GC-08. Study of the biodistribution of polymer carriers for further use in gene therapy
Anna S. Rogova1, Anastasia S. Bukreeva1, Alisa S. Postovalova1, Darya R. Akhmetova1, Alexander S. Timin1,2, Albert R. Muslimov1,2
1 Peter The Great St. Petersburg Polytechnic University, St. Petersburg, Russia
2 Pavlov University, St. Petersburg, Russia
Anna S. Rogova, phone: +7 (904) 601-79-55, e-mail: email@example.com
Various methods of gene therapy demonstrate great prospects in the treatment of various hereditary, infectious and oncological diseases. However, now, the effectiveness of their use is limited by the lack of effective and safe methods of delivering genetic material to cells. To solve this problem, a method consisting in the delivery of genetic material using polymer particles can be used. One of the important advantages of this method is the structure of the capsule, which allows it to protect the contents from the aggressive effects of biological environments of the body. However, for further use of these carriers in clinical practice, it is necessary to study in detail their bio-distribution after introduction into the body. The purpose of this work is to study the bio-distribution of polymer particles on mouse model by various methods, as well as histopathological analysis of tissues after the introduction of carriers.
Materials and methods
In this work, polymer particles obtained by applying polyarginine and dextran sulfate (PARG/DEXS) using Layer-by-Layer technology to calcium carbonate nuclei were used. The nuclei were obtained by co-precipitation of aqueous solutions of salts: sodium carbonate and calcium chloride with the addition of fluorescent dyes FITC and Cy5, as well as magnetite particles. The synthesized carriers were evaluated by light and confocal microscopy, as well as dynamic light scattering. Then the particles were injected into the tail vein of the mice, after which their organs (heart, lungs, liver, spleen and kidneys) were analyzed on the IVIS Spectrum CT device for in vivo fluorescence imaging on days 2, 5, 7, 10 and 15. The data of histological sections were also obtained using imaging methods on a confocal laser scanning microscope (CLSM) and a light microscope.

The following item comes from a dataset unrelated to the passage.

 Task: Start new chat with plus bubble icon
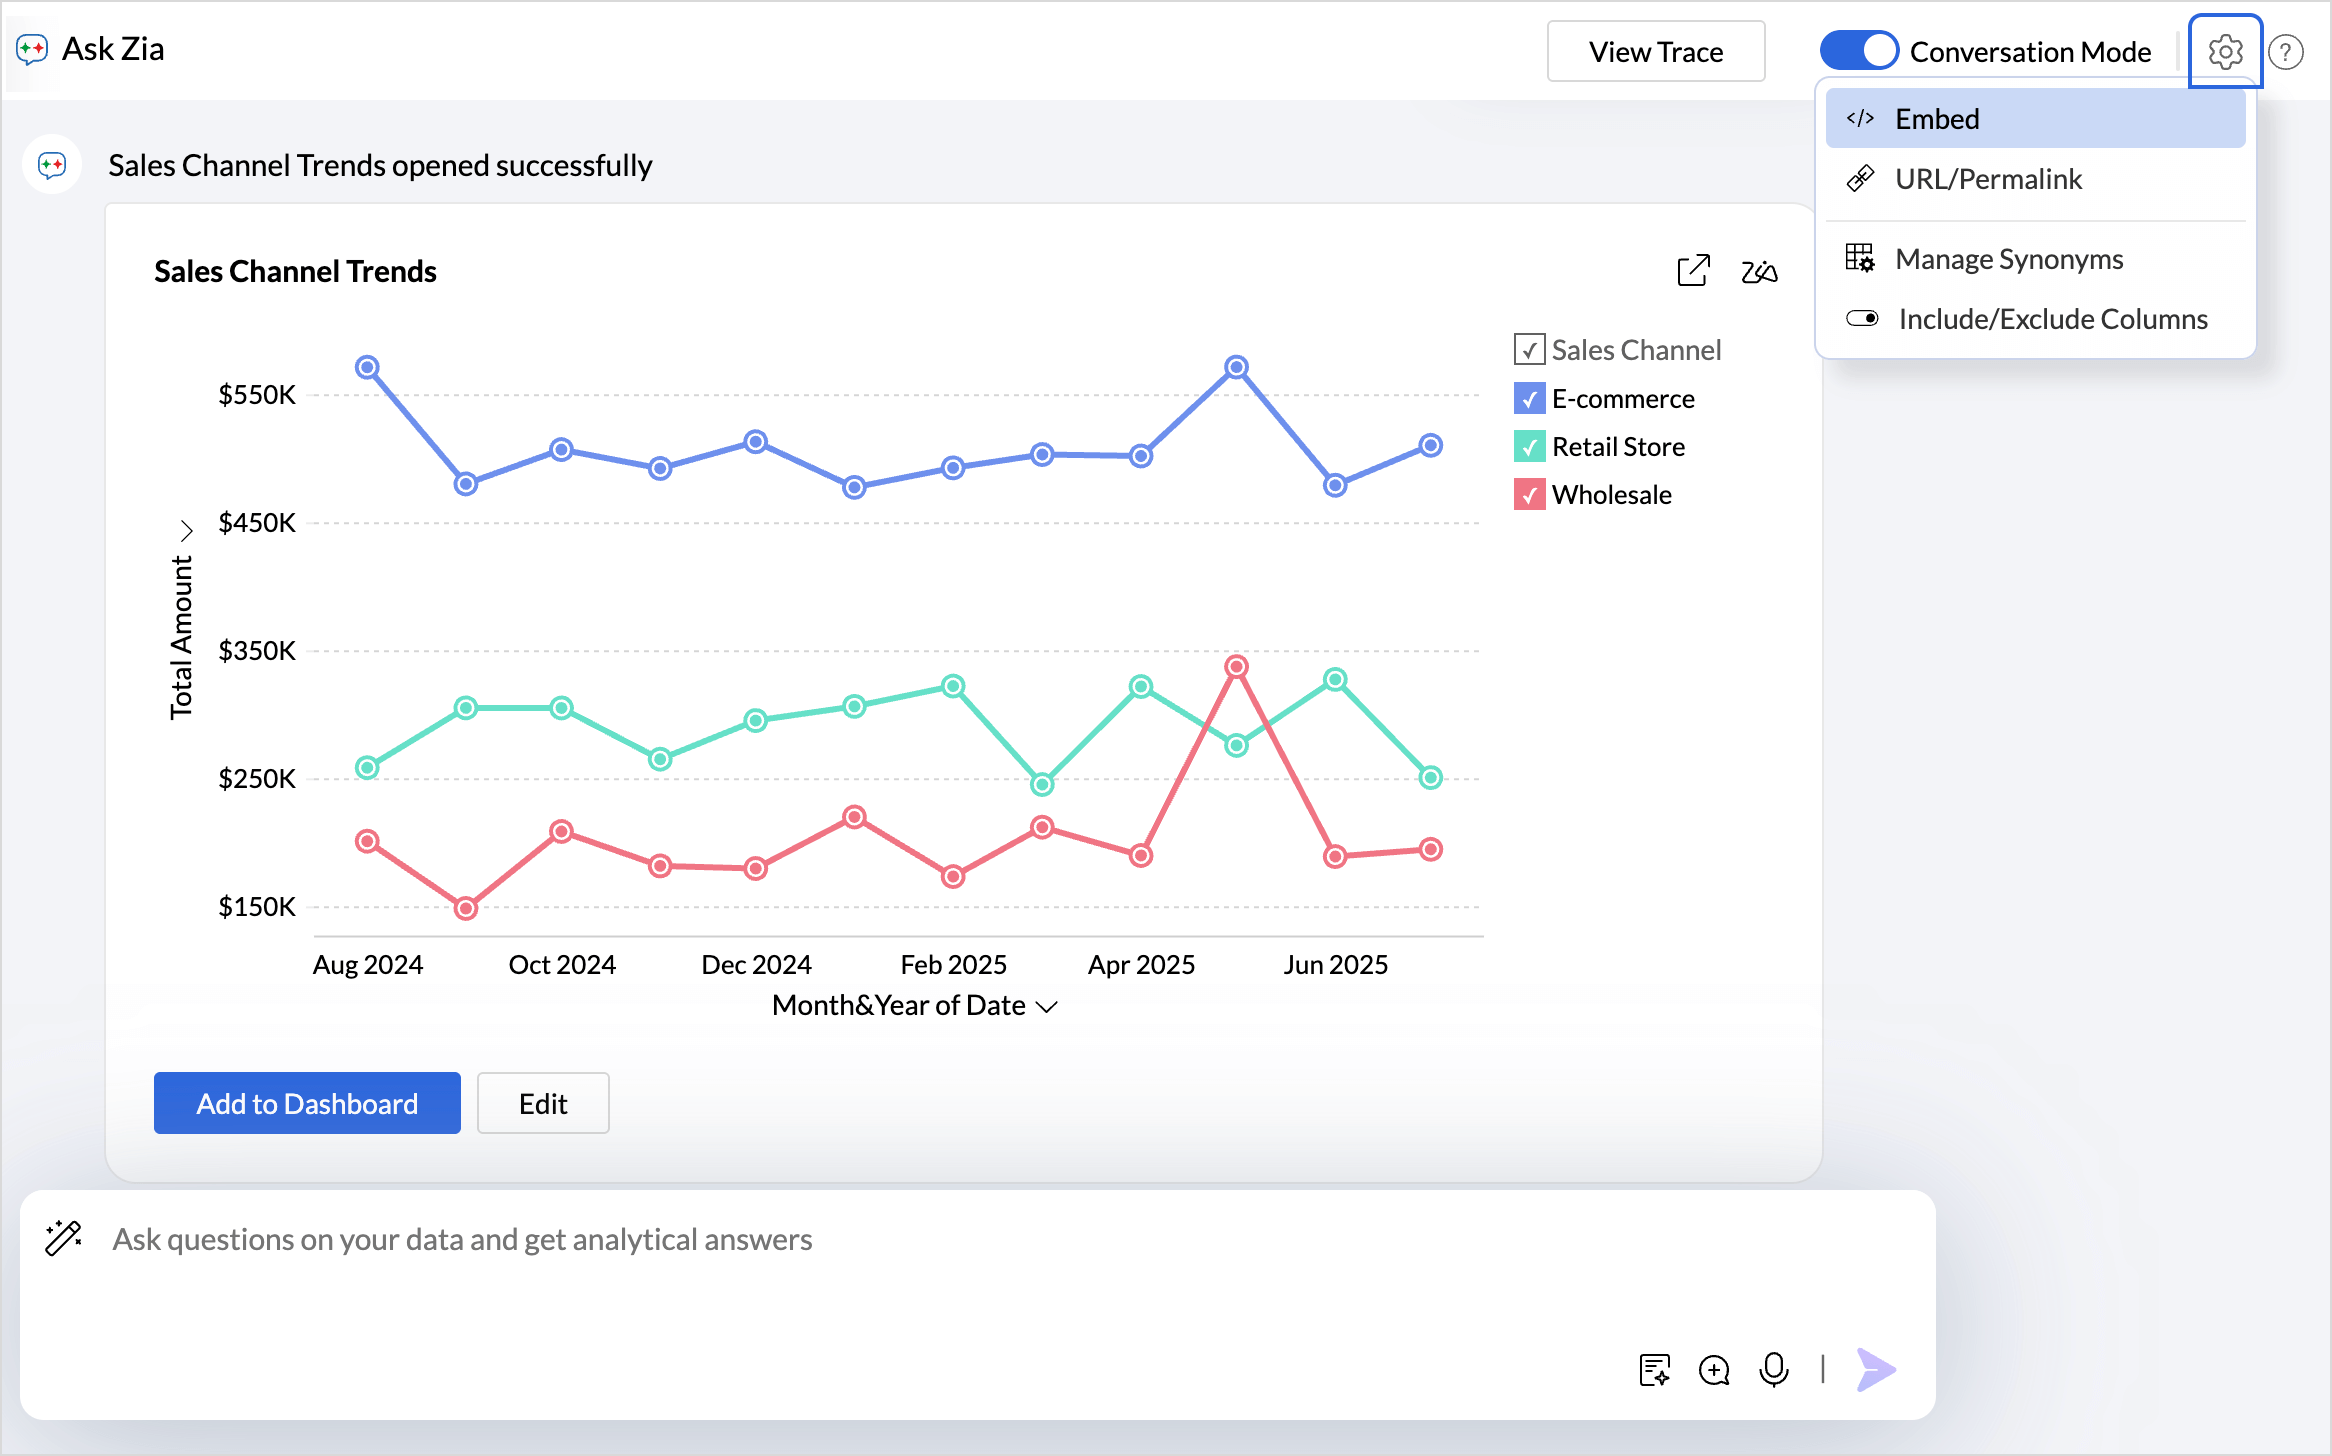1714,1370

The results obtained by the methods of CLSM (particles labeled with FITC), light microscopy (labeled with magnetite) and IVIS bioluminograph (labeled with Cy5) correlate with each other, but the assessment of biodistribution using particles labeled with magnetite is not optimal due to the characteristics of the liver and spleen tissue. After administration, the particles are found in large quantities in the lungs, presumably due to the small size of the capillaries and in the liver. Then there is a general decrease in the number of particles in the organs. On day 10, the number of particles in the lungs becomes minimal, while a sufficient amount is recorded in the liver. Also, on days 10 and 15, particles were registered in the spleen. Histopathological analysis illustrates the absence of pathological changes when using polymer micron particles. There is a significant accumulation of particles in tissues with a highly developed reticuloendothelial system (liver, spleen and lungs).

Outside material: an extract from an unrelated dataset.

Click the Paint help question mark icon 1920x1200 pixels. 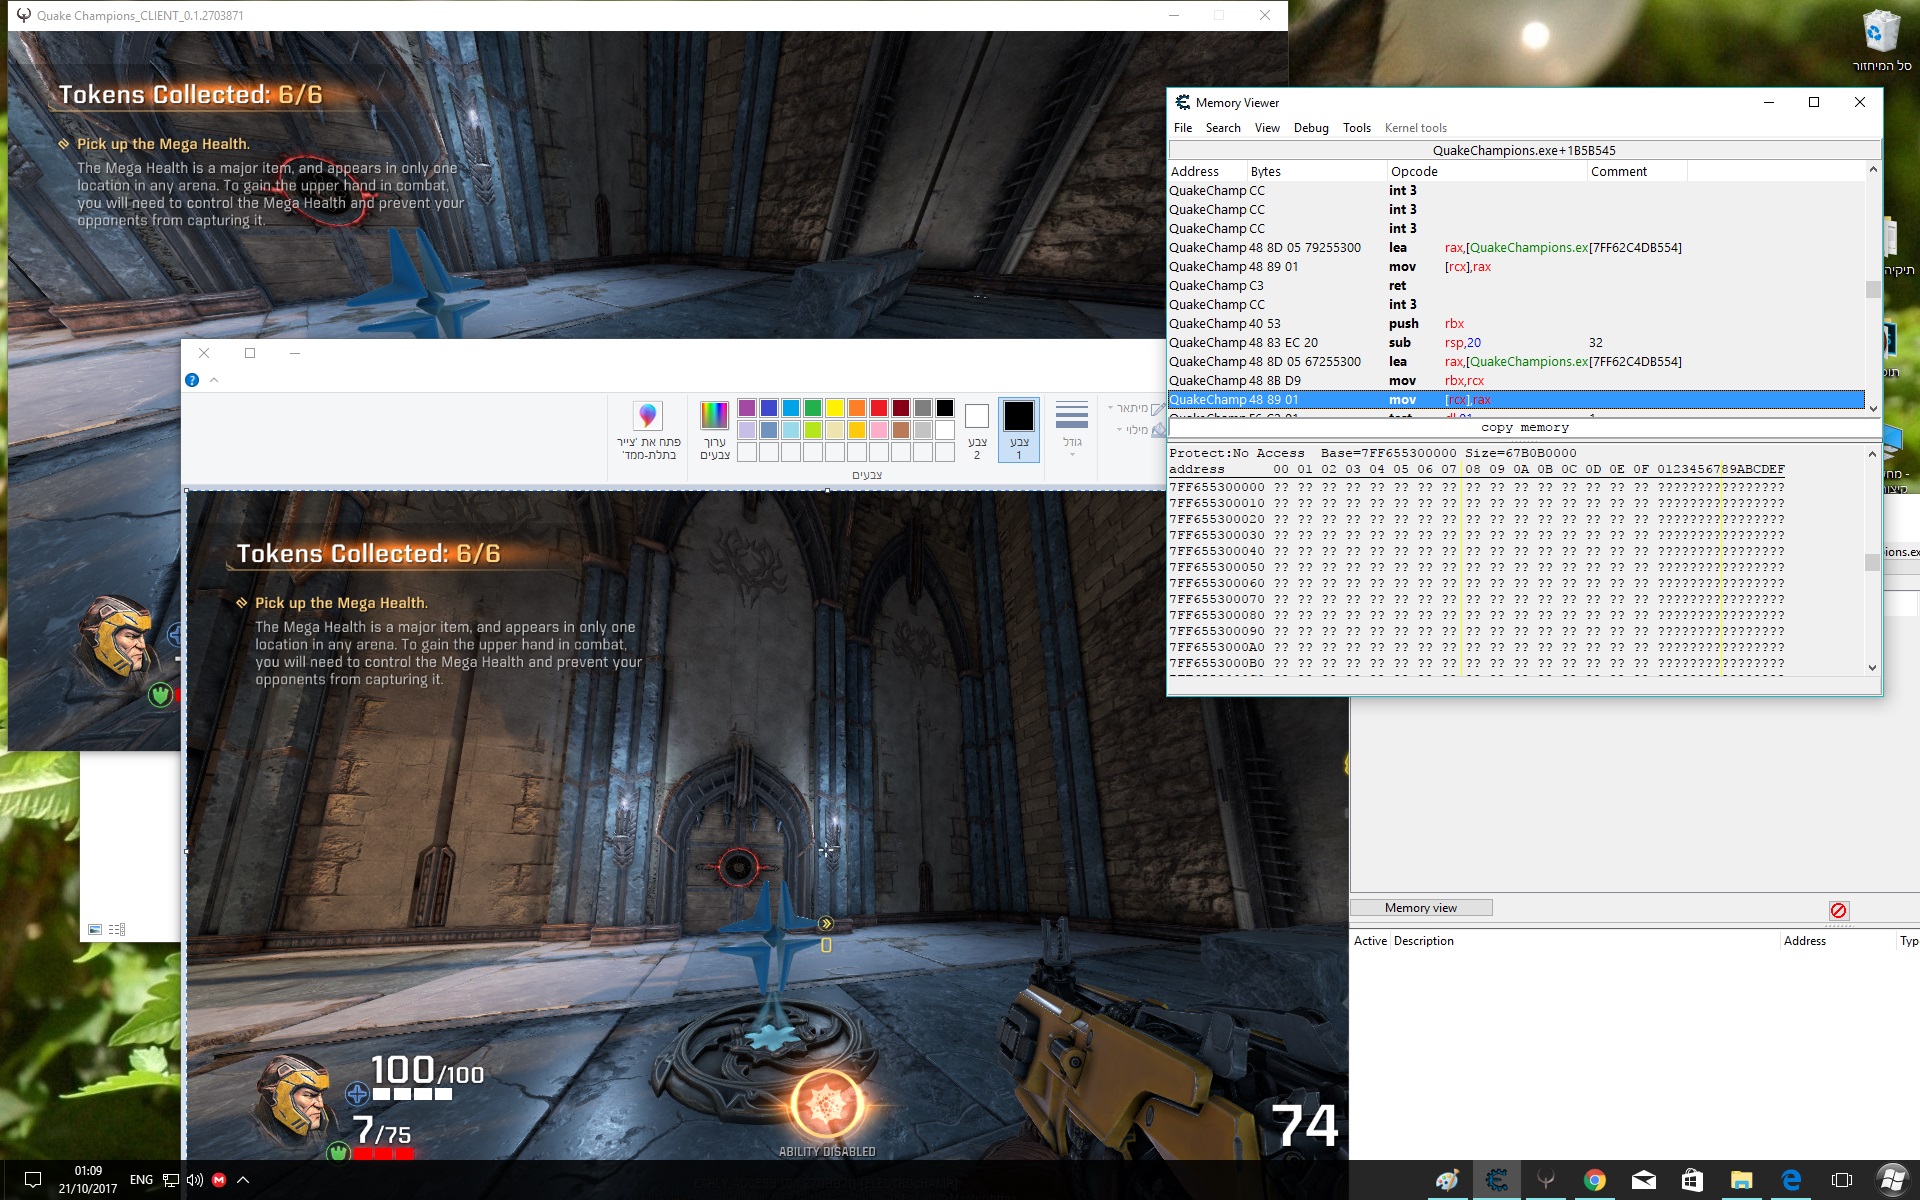pos(192,380)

The presented data allow us to better understand the distribution of particles in the animal’s body over a long time and provide information about which organs can potentially be delivered therapeutic agents using this delivery system. In the future, it is planned to conduct experiments on the delivery of clinically relevant genetic material in vivo.
The work was carried out with the support of the project of the Russian Science Foundation “19-75-10010”.
Polymer carriers, delivery of genetic material, bio-distribution, histological examination, in vivo visualization.